(Entries for locating words and elements)

•••

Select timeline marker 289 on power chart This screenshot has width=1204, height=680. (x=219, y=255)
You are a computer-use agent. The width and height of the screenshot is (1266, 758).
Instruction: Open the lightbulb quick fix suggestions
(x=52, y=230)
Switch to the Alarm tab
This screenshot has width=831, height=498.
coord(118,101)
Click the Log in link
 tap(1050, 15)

•••

Find every line in the items above that contains the string "height", and copy each of those lines.

Select timeline marker 289 on power chart This screenshot has width=1204, height=680. (x=219, y=255)
You are a computer-use agent. The width and height of the screenshot is (1266, 758).
This screenshot has width=831, height=498.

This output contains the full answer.